* Task *
Set down, please, the line that contains "Switch to the 插入 ribbon tab" and every line that follows it to the end of the records, exactly; do not include pictures.

* Records for this exercise *
——

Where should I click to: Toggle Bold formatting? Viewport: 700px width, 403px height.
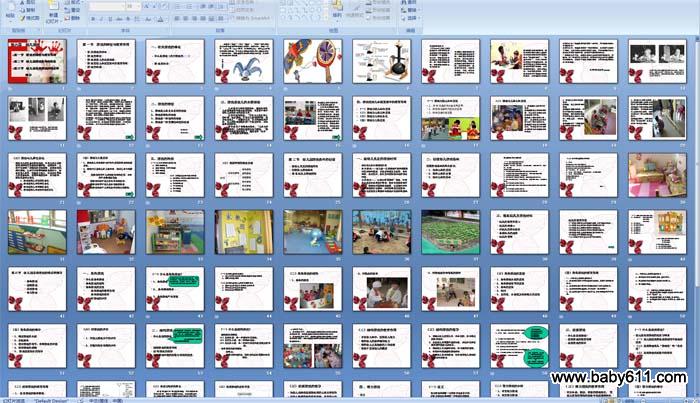[x=93, y=18]
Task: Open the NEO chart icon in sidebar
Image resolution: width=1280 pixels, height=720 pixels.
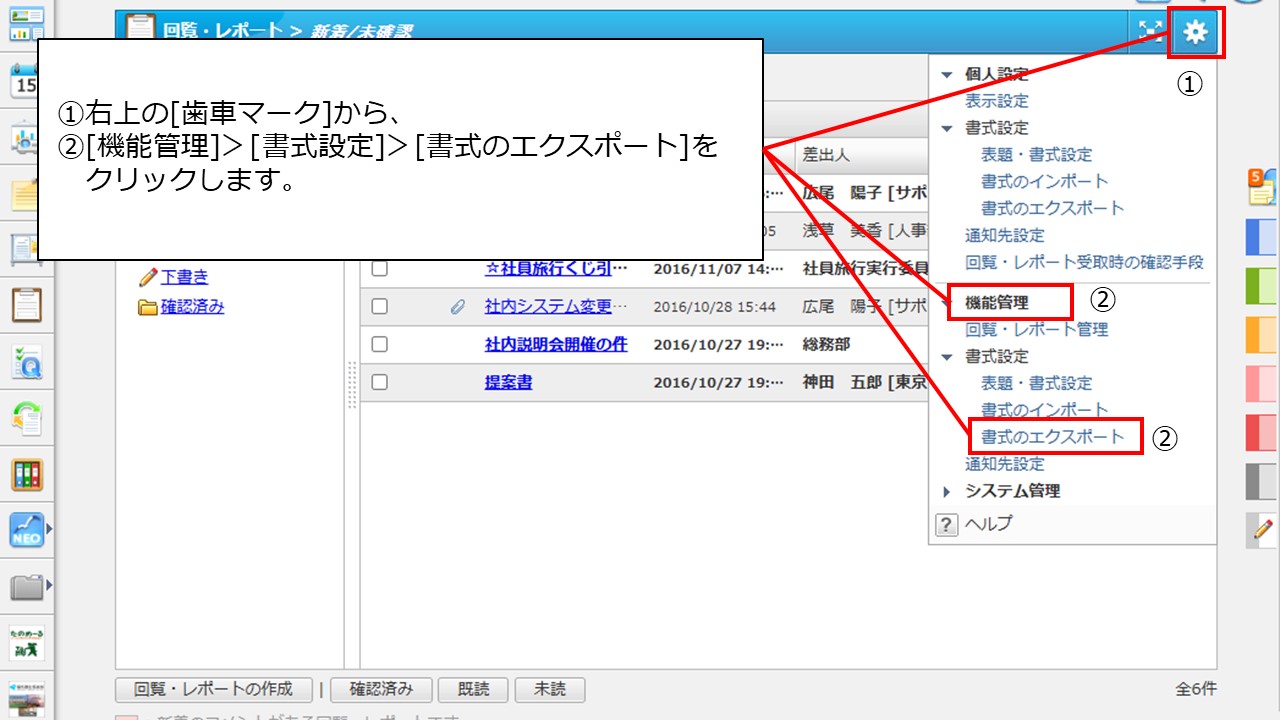Action: pyautogui.click(x=27, y=530)
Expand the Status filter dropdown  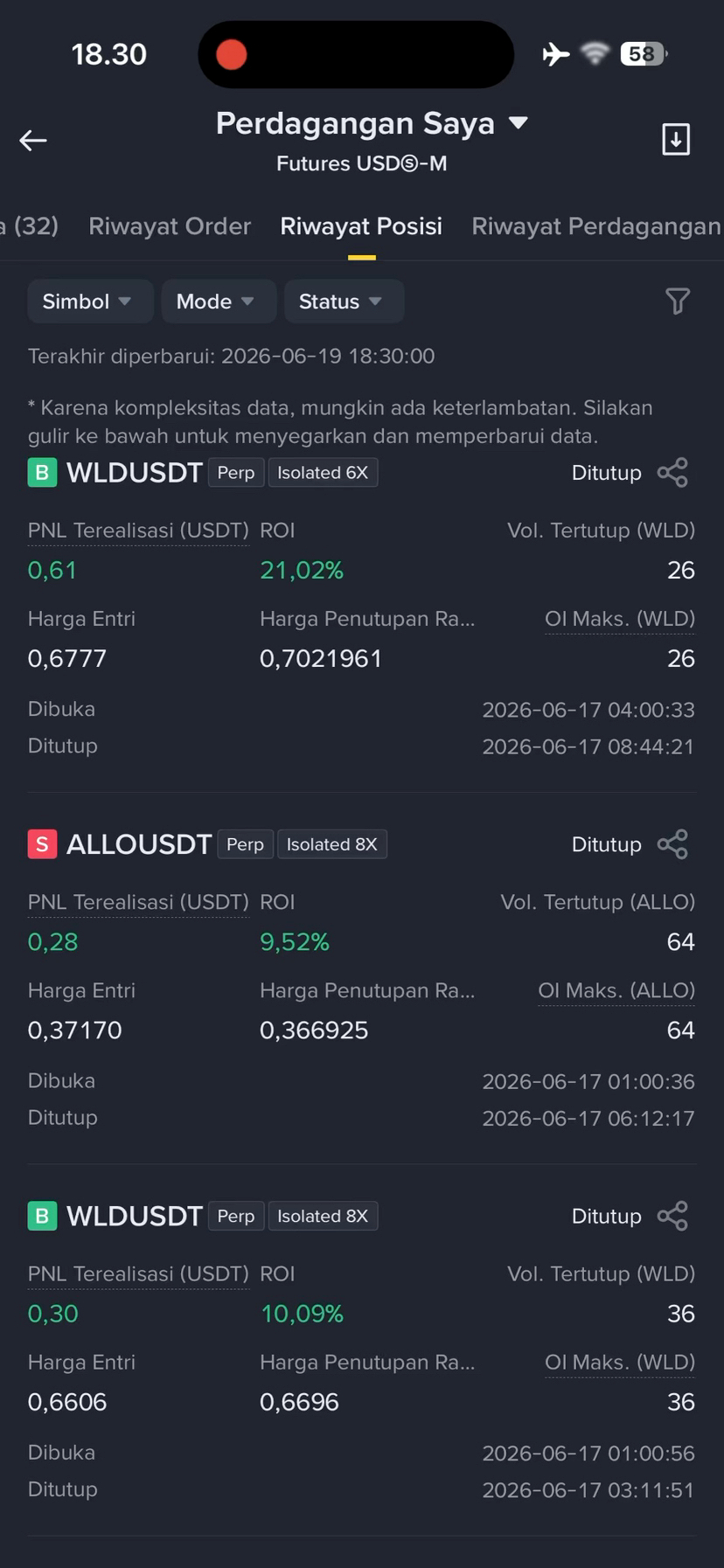coord(344,302)
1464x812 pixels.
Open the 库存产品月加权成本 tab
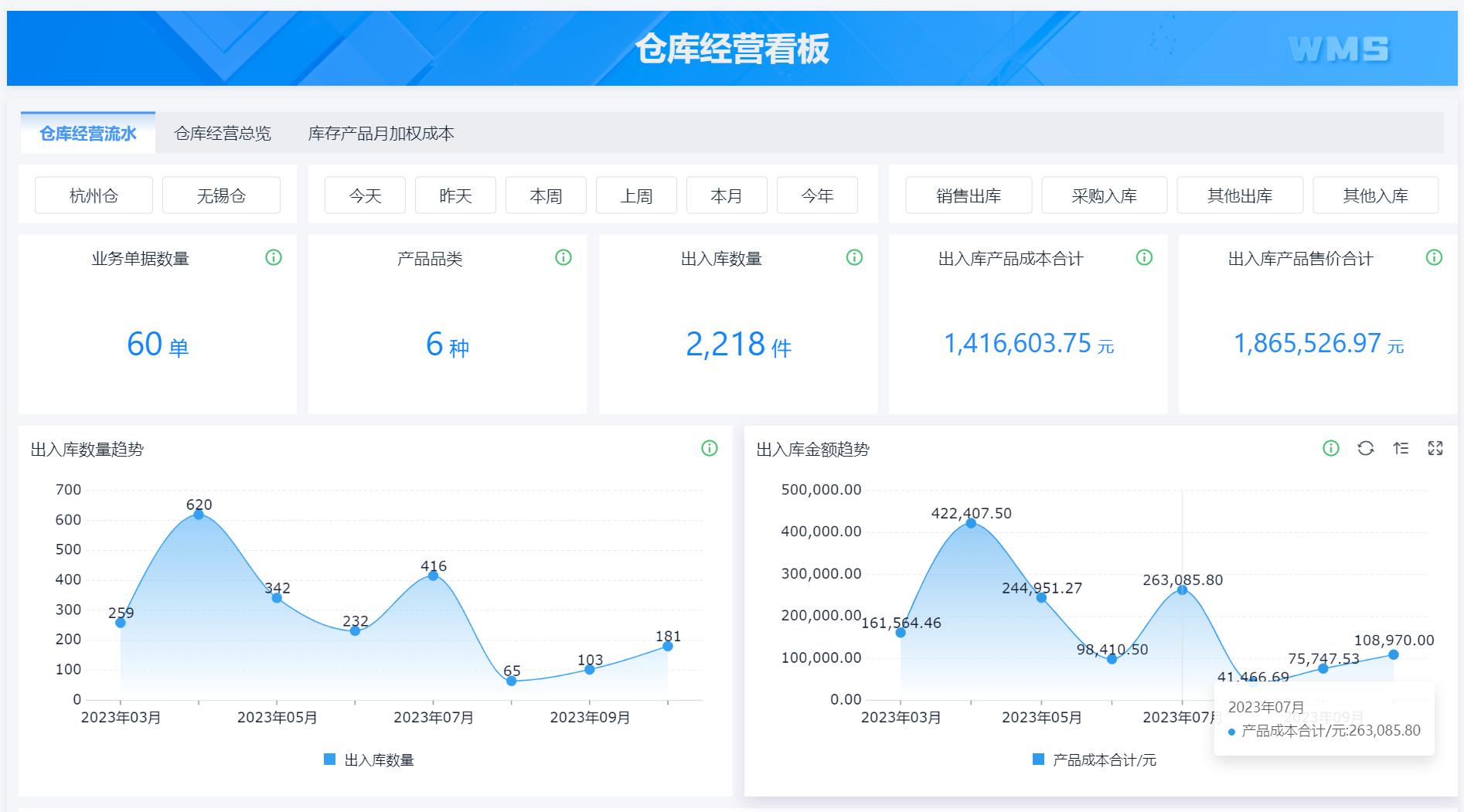pos(381,134)
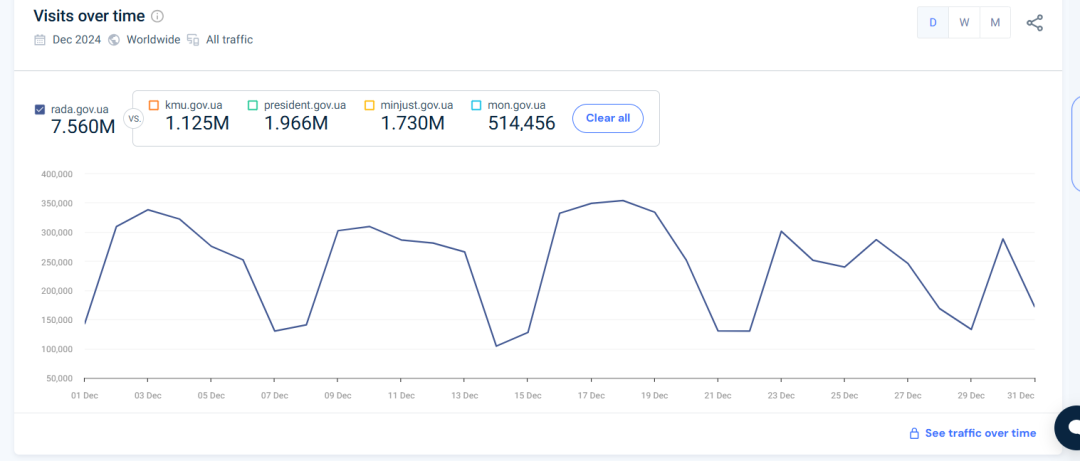Screen dimensions: 1080x461
Task: Click the All traffic filter label
Action: (x=229, y=40)
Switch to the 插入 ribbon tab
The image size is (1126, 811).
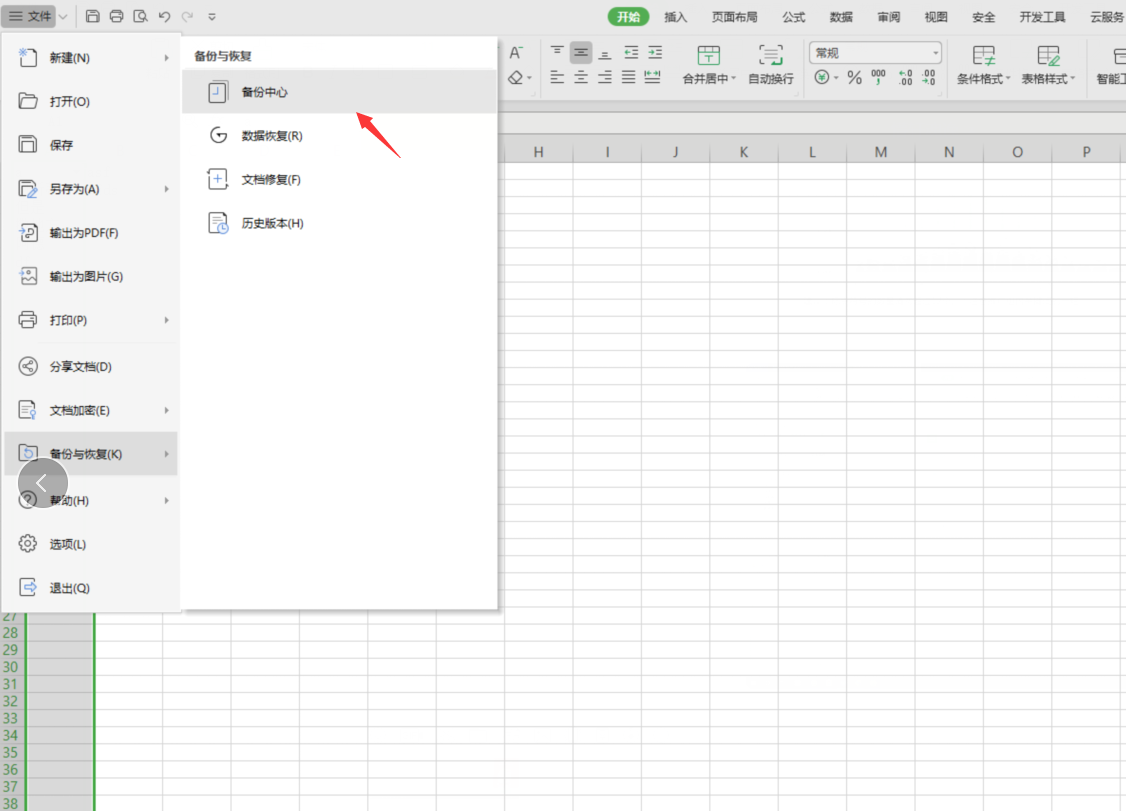[676, 17]
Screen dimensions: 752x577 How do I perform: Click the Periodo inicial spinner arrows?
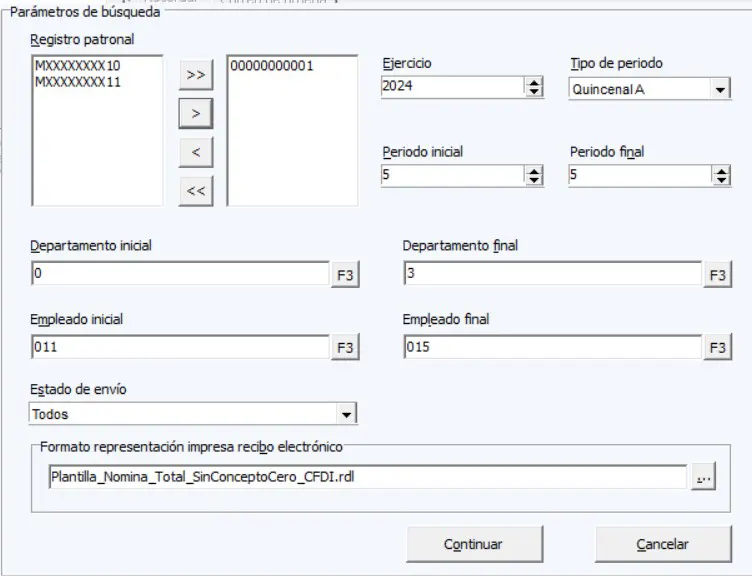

——

* Output below *
Switch to the 插入 ribbon tab
The image size is (1126, 811).
[676, 17]
Screen dimensions: 752x577 How do I perform: Click the Periodo inicial spinner arrows?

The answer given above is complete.